So to make sure that it's clear, here's a question. How many of the following pairs of functions are orthogonal in T equals 3? Part of the goal of the exercise is to figure out what the little caveat in T equals three means. So look at your neighbor, say hello, figure out a number between 0 and 4. SIDE CONVERSATIONS OK, so how many signals, how many of the pairs are orthogonal to each other? Raise your hand with some number between 0 and 4, unless you're completely bizarre and raise five, I mean.
OK, come on, come on. Higher, so I can see them. Remember if you're wrong. It's your partner's fault, it's not your fault.
OK, not quite. A lot of bad partners, no, no. Let's do the first one. Is the cos of 2 pi t orthogonal to the sine of 2 pi t over the interval capital T equals 3? I haven't a clue. I don't care.
No, no, no, no. You all care, no.
Are they orthogonal? So what do you- how do I formally ask the question are they are orthogonal? OK, so it's either the last slide or the next slide. So go back to the last slide. What's it mean if they're orthogonal? AUDIENCE: INAUDIBLE PROFESSOR: So how do I take the dot product?

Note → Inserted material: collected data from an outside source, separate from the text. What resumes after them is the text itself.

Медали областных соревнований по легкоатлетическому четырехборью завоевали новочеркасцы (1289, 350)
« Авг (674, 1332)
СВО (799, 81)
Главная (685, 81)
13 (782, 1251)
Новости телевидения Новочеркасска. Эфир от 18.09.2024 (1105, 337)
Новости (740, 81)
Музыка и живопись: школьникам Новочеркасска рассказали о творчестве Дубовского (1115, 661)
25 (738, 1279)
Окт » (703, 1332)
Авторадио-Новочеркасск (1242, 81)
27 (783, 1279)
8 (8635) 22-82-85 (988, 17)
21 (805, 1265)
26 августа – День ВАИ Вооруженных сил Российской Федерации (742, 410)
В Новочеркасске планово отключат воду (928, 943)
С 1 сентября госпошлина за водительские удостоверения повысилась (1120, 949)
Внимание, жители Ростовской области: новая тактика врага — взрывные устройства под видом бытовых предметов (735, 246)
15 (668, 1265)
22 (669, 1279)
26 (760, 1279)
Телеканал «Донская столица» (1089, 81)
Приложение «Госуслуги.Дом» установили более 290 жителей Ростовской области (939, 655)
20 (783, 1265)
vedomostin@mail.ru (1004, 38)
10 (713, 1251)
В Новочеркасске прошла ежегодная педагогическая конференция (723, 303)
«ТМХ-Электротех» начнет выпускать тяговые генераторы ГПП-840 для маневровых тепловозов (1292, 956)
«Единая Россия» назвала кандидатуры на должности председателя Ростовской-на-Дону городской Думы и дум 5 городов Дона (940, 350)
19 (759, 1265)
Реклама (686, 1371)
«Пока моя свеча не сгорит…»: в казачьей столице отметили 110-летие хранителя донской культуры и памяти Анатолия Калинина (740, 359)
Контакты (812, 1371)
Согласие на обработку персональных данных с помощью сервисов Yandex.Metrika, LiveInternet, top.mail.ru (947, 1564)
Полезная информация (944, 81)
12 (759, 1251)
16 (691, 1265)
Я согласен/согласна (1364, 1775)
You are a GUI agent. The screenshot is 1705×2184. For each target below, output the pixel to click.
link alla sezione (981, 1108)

What do I do? AUDIENCE: INAUDIBLE conjugate. PROFESSOR: Conjugate 1. So I want to- I'm thinking about 1 over T, the integral over T, a star of T, b of t, dt. So the t comes in here, right, I'm integrating over a period t. So I take the two functions and I multiply them together.
So I have this function, and I have that function. I multiply them together. If you multiply two sinusoids of the same frequency but different phase, what do you get?
Another sinusoid, right? So you all know all these complicated trig relationships, right? Here's one of them. If you multiply cos of 2 pi T times the sine of pi T you get half the sign of double the frequency. You don't need to memorize that. You just look at this picture, you look at that picture.
This one over the interval 3 has 3 periods. There are 3 periods of that waveform over the period of capital T. There's an integer number 3, same here. Here- how many periods? But it's exactly six. So you get a pure sinusoid.
You get an integer number of periods. You integrate over an integer number of periods, you get 0. They're orthogonal. Had I chosen the period differently, they may not have been orthogonal.
It depends on the period. So the inner product depends on the period, because the inner product has something to do with integrator sum. And so the range over which you sum or integrate matters.
How about cos 2 pi T cos 4 pi T? AUDIENCE: Yes. PROFESSOR: And the reason is? AUDIENCE: So think if you wrapped INAUDIBLE together, then there's a lot of symmetry that goes on INAUDIBLE is going to be 0.
PROFESSOR: So now we've got two different frequencies. But we still get these funny cosine relationships that have to do with sums and differences. And the sums and differences both happen to be periodic over 3, over the interval capital T equals 3, right? So we still get the property that the average value here, which is what the interval was pulling out, the average is 0.
So they're also orthogonal. How about cos 2 pi T sine pi T? OK, I've asked two questions, and they were both yes. So I'm getting bored at this point, so by the theory of questions in lecture, the answer is? LAUGHTER Now, wait a minute.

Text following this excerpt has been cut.